Mechanical valves are durable but require a patient to take blood thinners like Coumadin or Warfarin for the rest of his or her life. “That affects quality of life, because you don’t just take Coumadin once a day and forget about it,” Xydas said. “The dosing varies, so you always have to be in a strict range.”
Forgetting medication can lead to a clogged valve or a stroke, and blood that is too thin can cause internal bleeding.
The best candidates for valve-sparing root repair are patients with large aortic root aneurysms who are middle-aged and younger.
“It is more complex and you have to see an experienced surgeon,” Xydas said. “There can be failures. The valve can start out competent, but over time the repair can break down. With the newer technique, in an experienced center, there is about a 3 percent chance of repair failure lifetime versus a replacement tissue valve.”
Xydas has recently started an aortic aneurysm clinic at Mount Sinai. After being diagnosed, a patient still sees his or her primary-care doctor or cardiologist but can be evaluated by a surgeon, learn about dos and don’ts, and compare imaging year to year.
Aortic stenosis is a narrowing of the aortic valve opening that restricts blood flow. It causes the valve not to open properly so blood backs up into the heart and, ultimately, the lungs, said Eduardo de Marchena, an interventional cardiologist with the University of Miami Health System. “With this type of diseased valve, you can’t avoid replacing the valve,” he said.
The most common form of aortic stenosis affects patients ages 50 and older. Some aortic stenosis can happen earlier due to a condition called a bicuspid valve. Symptoms are shortness of breath, chest pain and potentially loss of consciousness.
In the early 2000s, doctors started to research how to change the aortic valve without opening the chest and doing open-heart surgery, de Marchena said. They began studying a minimally invasive procedure called transcatheter aortic valve replacement, or TAVR.
The technique threads a catheter through the major plumbing of the body, the arteries, he said. The catheter is used to inflate the blocked valve, then a new valve is placed at the site of the old diseased valve. The procedure requires fewer days in the hospital and fewer transfusions, de Marchena said.
“It’s a major step forward in that it’s so much less invasive,” he said.
The University of Miami began studying TAVR in 2008. “When the FDA approved it in 2012 for high-risk patients and those who were not a good candidate for surgery, we were already doing several types of valves.”
In 2016, one of the valves was approved for intermediate risk patients and is now standard practice, he said.
“Now we’re going one step further. We’re studying, under a large FDA trial, whether patients who are at low risk for surgery could benefit from TAVR, making it a therapy we could use in a large number of patients,” de Marchena said.

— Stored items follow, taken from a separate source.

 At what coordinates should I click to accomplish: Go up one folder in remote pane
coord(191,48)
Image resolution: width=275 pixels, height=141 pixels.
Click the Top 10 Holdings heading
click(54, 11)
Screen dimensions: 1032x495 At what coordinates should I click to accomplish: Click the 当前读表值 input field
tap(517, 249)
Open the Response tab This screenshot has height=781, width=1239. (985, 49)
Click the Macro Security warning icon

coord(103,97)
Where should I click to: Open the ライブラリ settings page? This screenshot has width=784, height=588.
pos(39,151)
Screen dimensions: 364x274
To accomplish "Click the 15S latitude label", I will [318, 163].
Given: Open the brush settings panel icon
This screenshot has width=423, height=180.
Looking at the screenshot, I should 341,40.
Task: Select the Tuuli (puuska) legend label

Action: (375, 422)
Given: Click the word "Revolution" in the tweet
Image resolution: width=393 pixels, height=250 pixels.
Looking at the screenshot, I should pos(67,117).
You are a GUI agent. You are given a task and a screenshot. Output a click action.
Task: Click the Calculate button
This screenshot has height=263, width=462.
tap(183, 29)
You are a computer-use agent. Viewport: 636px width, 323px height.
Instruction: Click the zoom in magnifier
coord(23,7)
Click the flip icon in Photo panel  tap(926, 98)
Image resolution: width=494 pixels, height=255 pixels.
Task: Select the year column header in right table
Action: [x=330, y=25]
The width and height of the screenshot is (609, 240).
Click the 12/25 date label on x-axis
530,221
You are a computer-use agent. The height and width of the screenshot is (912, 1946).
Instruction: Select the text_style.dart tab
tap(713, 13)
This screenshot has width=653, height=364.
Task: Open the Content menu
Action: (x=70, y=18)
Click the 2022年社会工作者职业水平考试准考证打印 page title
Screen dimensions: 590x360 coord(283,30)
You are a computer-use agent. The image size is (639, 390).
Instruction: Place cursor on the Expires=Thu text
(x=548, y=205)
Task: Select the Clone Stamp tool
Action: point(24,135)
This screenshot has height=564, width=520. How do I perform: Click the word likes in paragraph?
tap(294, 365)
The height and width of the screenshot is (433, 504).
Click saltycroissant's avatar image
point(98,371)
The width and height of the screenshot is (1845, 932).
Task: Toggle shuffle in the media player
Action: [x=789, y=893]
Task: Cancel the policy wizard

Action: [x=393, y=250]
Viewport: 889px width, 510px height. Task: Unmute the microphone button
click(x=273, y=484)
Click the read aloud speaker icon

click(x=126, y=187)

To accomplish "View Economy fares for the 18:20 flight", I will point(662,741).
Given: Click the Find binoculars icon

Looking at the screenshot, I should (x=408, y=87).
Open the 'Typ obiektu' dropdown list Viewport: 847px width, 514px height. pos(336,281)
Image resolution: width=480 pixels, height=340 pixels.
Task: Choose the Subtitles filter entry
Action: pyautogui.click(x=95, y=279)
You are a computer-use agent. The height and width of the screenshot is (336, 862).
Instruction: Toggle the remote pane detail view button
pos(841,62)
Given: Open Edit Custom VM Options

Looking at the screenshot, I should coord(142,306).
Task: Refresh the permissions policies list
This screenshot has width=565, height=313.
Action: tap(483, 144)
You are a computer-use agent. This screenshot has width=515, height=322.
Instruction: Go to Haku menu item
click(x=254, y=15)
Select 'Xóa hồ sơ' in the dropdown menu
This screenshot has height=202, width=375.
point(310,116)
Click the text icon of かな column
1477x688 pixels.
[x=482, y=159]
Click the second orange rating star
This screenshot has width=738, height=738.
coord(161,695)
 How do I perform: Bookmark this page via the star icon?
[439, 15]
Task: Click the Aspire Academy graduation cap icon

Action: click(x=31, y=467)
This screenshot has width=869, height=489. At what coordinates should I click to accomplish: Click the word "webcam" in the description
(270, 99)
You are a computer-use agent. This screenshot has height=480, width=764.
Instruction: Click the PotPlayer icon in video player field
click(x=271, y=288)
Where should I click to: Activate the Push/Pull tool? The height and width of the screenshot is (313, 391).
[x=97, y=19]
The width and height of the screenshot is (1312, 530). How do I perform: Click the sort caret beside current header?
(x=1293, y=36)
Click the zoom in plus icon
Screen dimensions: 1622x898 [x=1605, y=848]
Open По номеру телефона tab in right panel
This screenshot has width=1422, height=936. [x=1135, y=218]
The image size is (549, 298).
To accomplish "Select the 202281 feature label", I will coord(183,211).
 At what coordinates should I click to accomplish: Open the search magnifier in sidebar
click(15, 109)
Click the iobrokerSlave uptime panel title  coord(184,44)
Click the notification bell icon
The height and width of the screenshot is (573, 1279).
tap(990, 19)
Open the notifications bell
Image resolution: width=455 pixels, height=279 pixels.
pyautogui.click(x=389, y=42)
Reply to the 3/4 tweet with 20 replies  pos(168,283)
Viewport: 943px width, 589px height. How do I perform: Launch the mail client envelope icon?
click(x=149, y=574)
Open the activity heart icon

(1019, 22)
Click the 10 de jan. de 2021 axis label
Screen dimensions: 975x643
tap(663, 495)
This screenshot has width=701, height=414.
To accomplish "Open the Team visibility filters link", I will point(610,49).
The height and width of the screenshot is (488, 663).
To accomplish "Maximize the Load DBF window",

One disadvantage is that valves replaced using the TAVR method tend to have a bit more leak than surgical valves, but it doesn’t seem to have a clinical consequence, he said.
For Bruce Kirsch, 62, of Deerfield Beach, the TAVR procedure was life-changing. Kirsch had his aortic valve replaced through traditional surgery in 2006. Years later, when it became blocked again, he joined a clinical study at the University of Miami and had the TAVR procedure in 2014.
“It was amazing. For the first valve replacement, I was in the hospital for a month,” Kirsch said. “With the TAVR method, I was in the hospital for two days and got out on the third day. Dr. de Marchena saved my life. There is no way they could have cut me open again.”